Jeśli chodzi o sztycę, to ciężko cokolwiek powiedzieć, bo nawet nie ma podanego materiału, z którego jest zrobiona, ale patrząc na cenę, to zapewne jest to szklak. Jeśli chcesz mieć spokojną głowę, to dopłać 15 zł i weź innego szklaka - sprawdzonego i polecanego Jaxon Harmony 325 cm (niezniszczalna, dobrze leży w ręku, gnie się jak diabli, ponieważ to szklak), a jeśli chcesz węglową, to licz się ze sporo wyższą ceną i poszukaj Preston C-Drome (o ile jeszcze gdzieś znajdziesz). Było już wiele wątków na ten temat, więc na pewno uda się Tobie coś wybrać.
Jakiś czas temu Trotka nakręciła film o sztycy Flagman Cast Master 4 m, ale jest również dostępna wersja 3 m.
-
Do metody gdzie podbiera się ryby duże i stosunkowo rzadko , tzn .kilka , kilkanaście razy na sesję to jeszcze ujdzie .
Jednak operowanie gęsta a więc " ciężką" siatką w wodzie na tym szklanym bacie to będzie mordęga . Przerabiałem to i trzeba mieć naprawdę parę w rękach żeby tym operować .
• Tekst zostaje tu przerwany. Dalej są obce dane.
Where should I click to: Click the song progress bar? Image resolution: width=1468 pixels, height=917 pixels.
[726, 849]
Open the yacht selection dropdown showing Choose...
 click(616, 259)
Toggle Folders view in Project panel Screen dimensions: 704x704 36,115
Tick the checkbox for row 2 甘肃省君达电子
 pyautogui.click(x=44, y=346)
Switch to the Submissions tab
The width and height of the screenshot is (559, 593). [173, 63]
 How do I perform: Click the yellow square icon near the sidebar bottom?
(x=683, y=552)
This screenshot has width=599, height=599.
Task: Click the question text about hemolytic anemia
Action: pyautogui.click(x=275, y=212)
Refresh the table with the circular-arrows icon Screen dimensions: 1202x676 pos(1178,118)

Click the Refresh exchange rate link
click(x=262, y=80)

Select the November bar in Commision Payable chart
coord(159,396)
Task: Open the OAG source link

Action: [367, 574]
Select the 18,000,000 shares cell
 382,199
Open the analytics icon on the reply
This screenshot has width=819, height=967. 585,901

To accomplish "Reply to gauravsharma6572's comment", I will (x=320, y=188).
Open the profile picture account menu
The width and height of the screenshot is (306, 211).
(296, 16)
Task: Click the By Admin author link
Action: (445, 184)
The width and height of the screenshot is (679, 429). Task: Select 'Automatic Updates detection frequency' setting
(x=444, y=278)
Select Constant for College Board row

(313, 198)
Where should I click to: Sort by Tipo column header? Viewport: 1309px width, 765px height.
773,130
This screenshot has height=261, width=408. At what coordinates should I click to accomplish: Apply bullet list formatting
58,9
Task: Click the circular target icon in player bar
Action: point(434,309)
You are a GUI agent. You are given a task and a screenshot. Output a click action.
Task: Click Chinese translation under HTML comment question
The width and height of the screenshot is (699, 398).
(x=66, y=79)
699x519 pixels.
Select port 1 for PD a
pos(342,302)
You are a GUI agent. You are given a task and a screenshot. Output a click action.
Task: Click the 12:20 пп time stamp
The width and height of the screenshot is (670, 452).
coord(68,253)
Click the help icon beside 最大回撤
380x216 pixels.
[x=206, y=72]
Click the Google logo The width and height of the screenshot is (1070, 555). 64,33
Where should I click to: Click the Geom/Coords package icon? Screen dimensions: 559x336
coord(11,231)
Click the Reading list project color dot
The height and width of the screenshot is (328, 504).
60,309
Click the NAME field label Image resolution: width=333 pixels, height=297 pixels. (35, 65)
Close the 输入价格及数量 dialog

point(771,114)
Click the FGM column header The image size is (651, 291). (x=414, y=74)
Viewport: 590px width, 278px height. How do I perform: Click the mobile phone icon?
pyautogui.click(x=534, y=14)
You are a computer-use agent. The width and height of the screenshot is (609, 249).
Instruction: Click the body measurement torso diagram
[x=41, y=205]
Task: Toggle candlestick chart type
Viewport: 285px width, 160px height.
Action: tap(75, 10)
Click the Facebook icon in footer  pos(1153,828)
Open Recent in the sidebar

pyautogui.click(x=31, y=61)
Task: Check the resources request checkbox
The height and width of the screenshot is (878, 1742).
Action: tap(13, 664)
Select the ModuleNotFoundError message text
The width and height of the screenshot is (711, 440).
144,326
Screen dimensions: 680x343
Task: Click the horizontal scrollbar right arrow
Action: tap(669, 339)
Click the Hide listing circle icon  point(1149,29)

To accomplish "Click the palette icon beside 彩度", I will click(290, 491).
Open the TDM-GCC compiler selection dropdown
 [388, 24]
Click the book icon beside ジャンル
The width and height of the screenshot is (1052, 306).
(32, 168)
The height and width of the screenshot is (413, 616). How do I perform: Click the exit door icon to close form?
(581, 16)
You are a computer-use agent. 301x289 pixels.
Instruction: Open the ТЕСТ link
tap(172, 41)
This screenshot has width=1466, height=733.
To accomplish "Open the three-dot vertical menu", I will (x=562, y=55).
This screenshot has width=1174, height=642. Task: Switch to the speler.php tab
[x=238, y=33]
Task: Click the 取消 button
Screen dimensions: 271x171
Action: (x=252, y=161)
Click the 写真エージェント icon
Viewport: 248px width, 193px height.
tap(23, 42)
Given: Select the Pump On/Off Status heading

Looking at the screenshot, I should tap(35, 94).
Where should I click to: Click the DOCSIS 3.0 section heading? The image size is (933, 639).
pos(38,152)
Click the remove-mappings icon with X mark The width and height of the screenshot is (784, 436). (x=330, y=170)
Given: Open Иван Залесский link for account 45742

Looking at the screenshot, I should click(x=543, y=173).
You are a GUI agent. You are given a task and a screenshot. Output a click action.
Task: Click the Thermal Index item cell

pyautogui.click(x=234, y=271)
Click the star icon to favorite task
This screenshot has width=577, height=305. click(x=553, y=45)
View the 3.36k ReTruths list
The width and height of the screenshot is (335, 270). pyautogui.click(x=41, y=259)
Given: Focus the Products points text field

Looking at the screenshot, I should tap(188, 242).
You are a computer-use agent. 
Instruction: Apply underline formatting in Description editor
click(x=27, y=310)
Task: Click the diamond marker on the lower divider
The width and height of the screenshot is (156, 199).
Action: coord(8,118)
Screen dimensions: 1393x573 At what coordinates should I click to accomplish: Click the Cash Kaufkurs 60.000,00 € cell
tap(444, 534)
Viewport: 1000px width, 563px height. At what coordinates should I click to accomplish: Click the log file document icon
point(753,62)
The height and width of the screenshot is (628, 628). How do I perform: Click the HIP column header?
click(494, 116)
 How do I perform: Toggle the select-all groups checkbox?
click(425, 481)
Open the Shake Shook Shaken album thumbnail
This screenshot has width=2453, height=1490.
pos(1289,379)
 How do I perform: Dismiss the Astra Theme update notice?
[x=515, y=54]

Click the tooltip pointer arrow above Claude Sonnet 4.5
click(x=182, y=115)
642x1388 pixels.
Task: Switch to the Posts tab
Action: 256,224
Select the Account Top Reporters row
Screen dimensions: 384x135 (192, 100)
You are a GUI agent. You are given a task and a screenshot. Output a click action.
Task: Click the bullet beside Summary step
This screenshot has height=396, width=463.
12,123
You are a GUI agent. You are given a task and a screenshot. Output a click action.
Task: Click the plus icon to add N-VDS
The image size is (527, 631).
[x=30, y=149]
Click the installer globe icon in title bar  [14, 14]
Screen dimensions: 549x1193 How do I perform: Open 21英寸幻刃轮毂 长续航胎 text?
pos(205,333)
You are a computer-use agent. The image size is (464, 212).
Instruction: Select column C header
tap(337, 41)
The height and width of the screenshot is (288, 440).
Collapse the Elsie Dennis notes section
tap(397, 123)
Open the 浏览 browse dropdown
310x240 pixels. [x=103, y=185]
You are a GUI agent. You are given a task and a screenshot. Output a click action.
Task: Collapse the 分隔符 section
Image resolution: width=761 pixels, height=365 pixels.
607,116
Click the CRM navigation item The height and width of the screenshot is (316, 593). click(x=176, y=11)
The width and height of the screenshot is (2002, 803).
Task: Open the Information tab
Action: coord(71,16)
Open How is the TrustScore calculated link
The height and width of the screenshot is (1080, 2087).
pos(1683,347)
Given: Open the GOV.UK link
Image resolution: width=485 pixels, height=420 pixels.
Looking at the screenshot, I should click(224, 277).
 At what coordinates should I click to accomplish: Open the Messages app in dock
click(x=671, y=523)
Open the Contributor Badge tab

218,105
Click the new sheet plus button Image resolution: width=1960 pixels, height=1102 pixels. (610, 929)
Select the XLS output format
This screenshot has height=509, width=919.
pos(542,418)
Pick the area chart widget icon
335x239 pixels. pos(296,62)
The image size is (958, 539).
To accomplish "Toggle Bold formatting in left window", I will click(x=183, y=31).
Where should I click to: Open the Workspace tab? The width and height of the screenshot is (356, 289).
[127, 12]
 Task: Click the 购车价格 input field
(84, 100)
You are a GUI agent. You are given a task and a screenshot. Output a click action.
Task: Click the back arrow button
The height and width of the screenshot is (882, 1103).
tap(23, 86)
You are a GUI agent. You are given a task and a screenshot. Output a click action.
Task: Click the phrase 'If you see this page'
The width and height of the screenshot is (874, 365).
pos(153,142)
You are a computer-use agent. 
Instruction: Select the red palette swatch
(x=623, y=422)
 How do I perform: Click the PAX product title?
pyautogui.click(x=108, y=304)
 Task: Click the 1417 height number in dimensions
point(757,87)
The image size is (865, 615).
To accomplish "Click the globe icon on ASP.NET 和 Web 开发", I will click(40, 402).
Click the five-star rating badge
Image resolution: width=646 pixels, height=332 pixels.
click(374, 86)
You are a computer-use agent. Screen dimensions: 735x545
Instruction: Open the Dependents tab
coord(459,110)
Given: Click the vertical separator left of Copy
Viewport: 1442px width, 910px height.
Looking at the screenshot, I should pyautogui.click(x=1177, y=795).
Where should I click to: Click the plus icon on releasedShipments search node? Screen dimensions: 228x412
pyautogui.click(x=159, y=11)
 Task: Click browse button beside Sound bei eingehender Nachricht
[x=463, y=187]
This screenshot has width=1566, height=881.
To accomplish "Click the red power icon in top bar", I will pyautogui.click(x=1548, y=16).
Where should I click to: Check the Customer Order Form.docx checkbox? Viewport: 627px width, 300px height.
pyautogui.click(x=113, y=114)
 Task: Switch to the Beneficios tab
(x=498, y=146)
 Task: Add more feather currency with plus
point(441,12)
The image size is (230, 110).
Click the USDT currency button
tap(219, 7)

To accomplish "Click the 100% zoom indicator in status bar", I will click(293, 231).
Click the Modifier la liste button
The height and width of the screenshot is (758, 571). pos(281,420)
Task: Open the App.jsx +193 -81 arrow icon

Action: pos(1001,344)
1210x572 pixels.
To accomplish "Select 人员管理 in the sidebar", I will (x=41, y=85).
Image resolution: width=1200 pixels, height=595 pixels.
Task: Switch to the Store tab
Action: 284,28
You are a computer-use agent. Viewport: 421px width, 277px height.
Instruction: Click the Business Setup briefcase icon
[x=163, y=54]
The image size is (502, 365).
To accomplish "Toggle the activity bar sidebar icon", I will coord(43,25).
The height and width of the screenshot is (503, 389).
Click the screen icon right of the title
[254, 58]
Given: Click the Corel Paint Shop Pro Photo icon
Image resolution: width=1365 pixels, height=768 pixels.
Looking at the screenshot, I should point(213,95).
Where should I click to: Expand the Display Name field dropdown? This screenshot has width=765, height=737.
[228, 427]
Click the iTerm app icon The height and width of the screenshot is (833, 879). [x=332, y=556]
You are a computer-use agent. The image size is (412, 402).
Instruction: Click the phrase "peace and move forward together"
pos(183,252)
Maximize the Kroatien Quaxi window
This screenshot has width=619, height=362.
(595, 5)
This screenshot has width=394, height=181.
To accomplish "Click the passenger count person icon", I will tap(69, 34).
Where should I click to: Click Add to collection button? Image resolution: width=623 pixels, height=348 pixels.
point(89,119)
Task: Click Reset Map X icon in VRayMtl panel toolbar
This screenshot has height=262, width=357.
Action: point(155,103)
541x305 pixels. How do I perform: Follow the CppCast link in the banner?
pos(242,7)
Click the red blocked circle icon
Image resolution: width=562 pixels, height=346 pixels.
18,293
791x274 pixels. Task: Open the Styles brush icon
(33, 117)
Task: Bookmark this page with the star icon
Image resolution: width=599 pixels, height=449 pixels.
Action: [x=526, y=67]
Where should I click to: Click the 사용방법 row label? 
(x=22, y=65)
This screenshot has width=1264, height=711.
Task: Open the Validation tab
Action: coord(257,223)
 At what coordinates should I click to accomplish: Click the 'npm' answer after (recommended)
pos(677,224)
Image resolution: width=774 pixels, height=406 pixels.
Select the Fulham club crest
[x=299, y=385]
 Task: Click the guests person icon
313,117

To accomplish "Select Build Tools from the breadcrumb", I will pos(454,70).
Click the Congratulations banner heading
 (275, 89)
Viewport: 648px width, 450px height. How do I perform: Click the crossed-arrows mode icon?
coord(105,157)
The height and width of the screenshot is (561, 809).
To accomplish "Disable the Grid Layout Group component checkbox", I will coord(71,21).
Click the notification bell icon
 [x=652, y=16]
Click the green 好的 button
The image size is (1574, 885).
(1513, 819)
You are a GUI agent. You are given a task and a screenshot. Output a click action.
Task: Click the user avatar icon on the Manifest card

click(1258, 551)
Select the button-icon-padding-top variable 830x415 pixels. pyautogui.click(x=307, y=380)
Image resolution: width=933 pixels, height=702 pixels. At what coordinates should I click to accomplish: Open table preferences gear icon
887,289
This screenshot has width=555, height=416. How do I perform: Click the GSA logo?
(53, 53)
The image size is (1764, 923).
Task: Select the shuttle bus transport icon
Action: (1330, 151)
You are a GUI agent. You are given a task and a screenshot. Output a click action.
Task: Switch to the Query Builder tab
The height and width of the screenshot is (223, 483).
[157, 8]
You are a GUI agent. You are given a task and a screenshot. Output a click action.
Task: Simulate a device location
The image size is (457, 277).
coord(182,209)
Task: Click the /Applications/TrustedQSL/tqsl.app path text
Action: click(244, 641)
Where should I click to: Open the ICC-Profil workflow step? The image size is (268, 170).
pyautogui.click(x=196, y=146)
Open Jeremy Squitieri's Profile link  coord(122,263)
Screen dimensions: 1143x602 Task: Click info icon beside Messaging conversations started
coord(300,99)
Dodatkowo jak chcesz tym podbierać ryby przy klasyku gdzie często stosujemy haczyki z micro lub dużym zadziorem , to po każdym podebraniu i wypięciu się samoczynnym ryby w koszu , czeka cię wyplatywanie haczyka z drobniutkiej siatki .
Tak jak napisali w aukcji - do metody i bezzadziorowych haków kosz ok . Do klasyka polecam żyłkowe .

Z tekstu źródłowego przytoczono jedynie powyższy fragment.